┌──
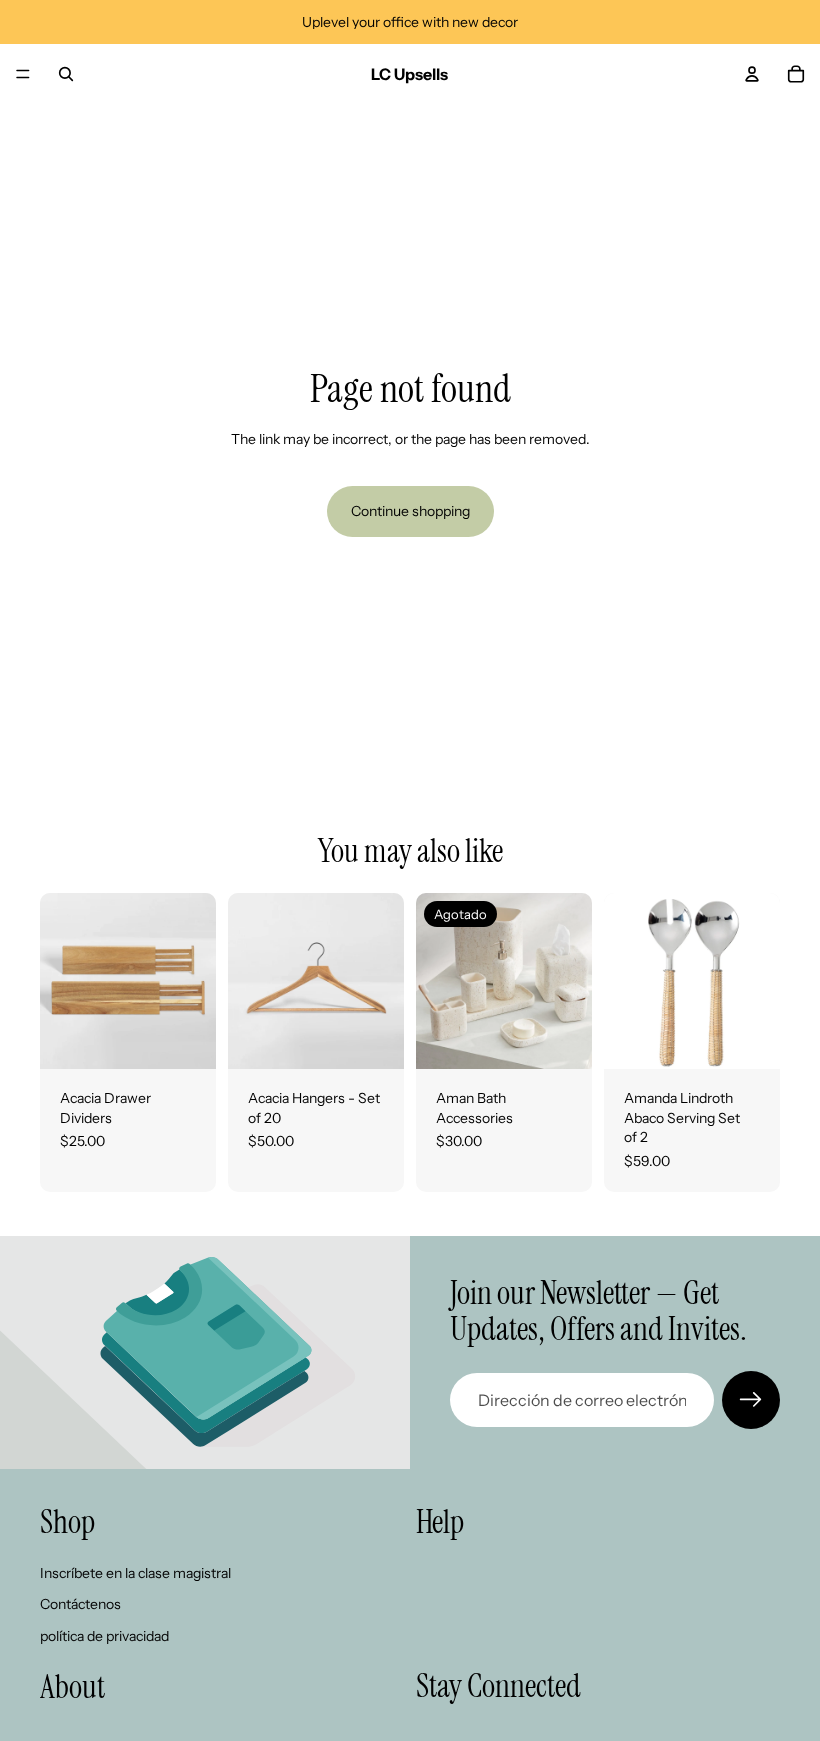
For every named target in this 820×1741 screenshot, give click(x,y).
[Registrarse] (751, 1400)
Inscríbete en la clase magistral (135, 1572)
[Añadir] (749, 1038)
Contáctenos (80, 1604)
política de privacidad (104, 1636)
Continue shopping (410, 511)
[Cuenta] (752, 74)
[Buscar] (66, 74)
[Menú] (23, 74)
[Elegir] (185, 1038)
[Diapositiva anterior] (62, 981)
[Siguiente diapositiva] (194, 981)
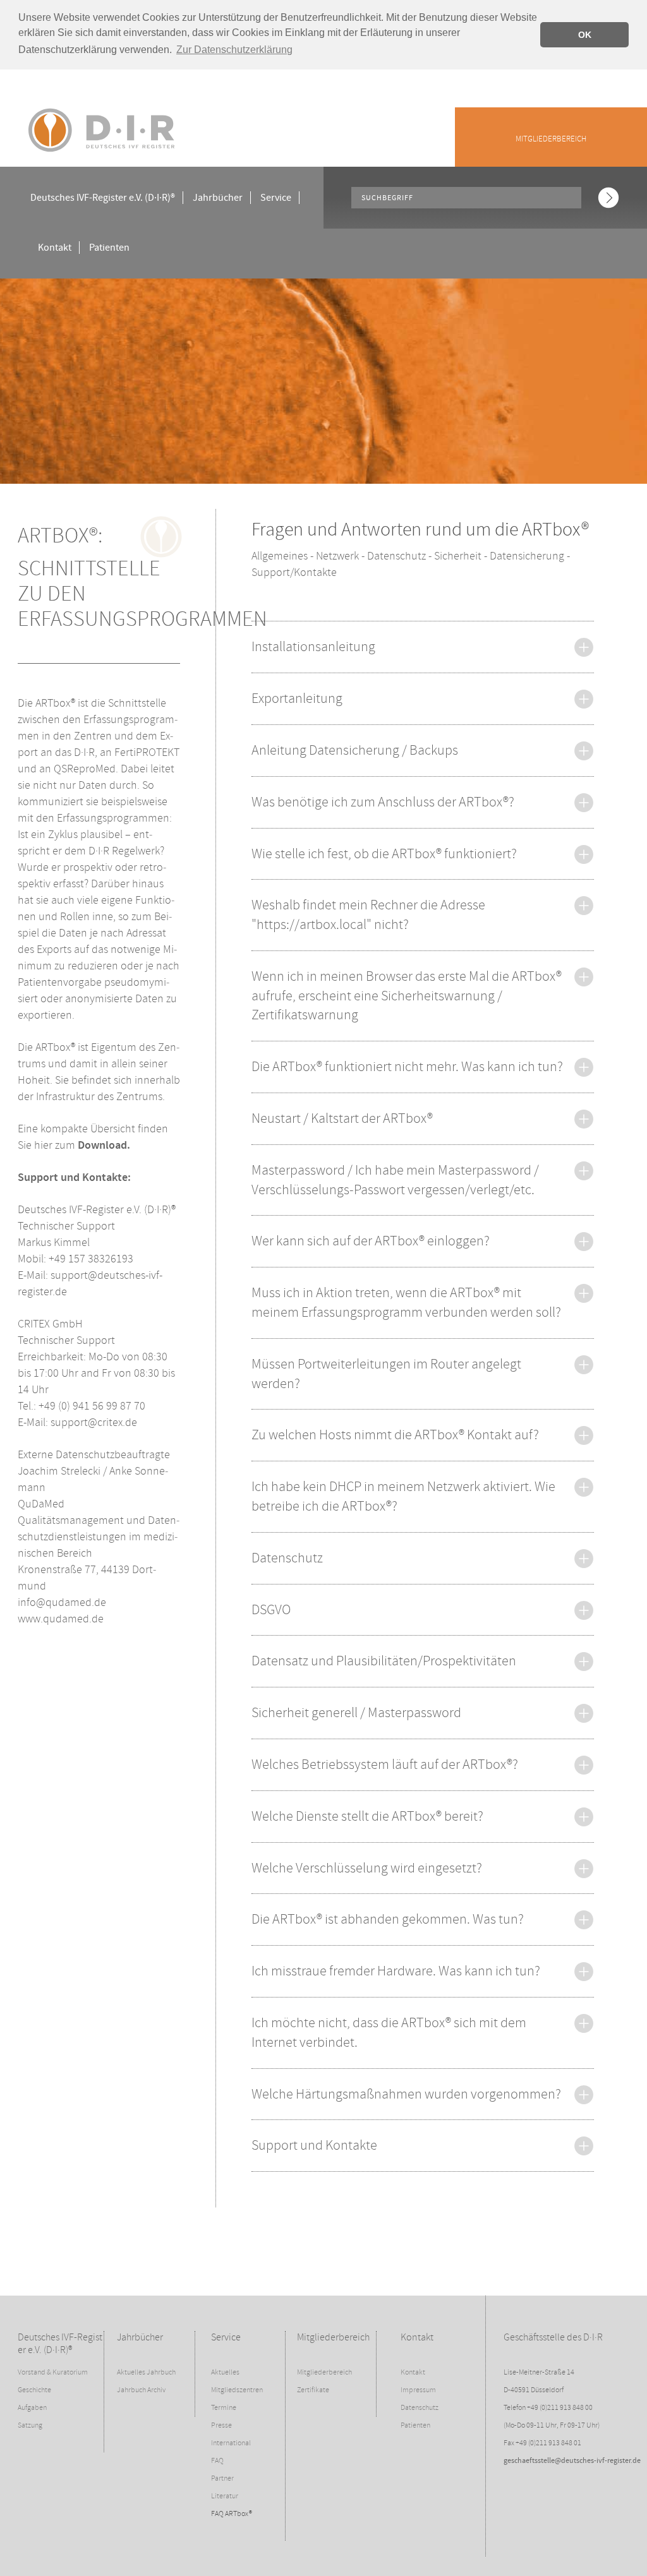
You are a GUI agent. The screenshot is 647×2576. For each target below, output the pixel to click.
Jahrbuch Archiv (141, 2390)
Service (275, 197)
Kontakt (54, 247)
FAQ (217, 2460)
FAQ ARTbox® (231, 2514)
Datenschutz (419, 2407)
└──
** Task requirements **
Find the line that contains "Jahrbuch Archiv (141, 2390)". Copy it and every line after it to the end of the records, exactly, and nothing more.

** Task solution **
Jahrbuch Archiv (141, 2390)
Service (275, 197)
Kontakt (54, 247)
FAQ (217, 2460)
FAQ ARTbox® (231, 2514)
Datenschutz (419, 2407)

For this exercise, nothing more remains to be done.